● PROBLEM REQUIREMENTS
The range to reproduce runs from the line containing "You are a GUI" through the last line of the listing below; give exactly those lines and no others.

● RECORDS PROVIDED
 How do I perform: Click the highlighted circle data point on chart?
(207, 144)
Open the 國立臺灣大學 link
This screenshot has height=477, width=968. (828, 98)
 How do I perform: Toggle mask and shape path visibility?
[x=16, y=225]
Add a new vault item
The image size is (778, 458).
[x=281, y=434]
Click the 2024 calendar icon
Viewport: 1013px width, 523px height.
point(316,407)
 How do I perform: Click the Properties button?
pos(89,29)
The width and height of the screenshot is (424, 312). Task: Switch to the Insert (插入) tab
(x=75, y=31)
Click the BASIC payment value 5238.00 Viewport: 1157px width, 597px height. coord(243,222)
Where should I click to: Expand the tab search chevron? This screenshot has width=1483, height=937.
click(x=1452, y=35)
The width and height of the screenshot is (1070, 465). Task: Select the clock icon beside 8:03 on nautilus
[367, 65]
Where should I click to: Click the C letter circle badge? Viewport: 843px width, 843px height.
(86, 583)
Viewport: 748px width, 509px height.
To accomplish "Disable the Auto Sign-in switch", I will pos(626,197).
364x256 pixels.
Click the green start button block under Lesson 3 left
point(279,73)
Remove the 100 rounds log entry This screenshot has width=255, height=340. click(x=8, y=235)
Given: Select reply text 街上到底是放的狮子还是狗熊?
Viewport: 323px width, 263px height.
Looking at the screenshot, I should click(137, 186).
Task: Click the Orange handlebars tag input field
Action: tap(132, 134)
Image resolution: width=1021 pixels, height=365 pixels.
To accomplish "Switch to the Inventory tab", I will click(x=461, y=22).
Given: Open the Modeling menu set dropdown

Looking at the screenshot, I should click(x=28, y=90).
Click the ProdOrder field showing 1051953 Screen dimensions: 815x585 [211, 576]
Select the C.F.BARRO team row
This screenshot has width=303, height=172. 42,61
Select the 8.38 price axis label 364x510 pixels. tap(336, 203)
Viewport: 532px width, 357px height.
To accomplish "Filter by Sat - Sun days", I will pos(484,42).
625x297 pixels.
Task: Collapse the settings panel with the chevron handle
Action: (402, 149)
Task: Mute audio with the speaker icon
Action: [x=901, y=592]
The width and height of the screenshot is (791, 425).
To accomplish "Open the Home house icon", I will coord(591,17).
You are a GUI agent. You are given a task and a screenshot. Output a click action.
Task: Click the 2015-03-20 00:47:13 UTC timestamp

● TASK ANSWER
You are a GUI agent. You are given a task and a screenshot. Output a click action.
Task: Click the 2015-03-20 00:47:13 UTC timestamp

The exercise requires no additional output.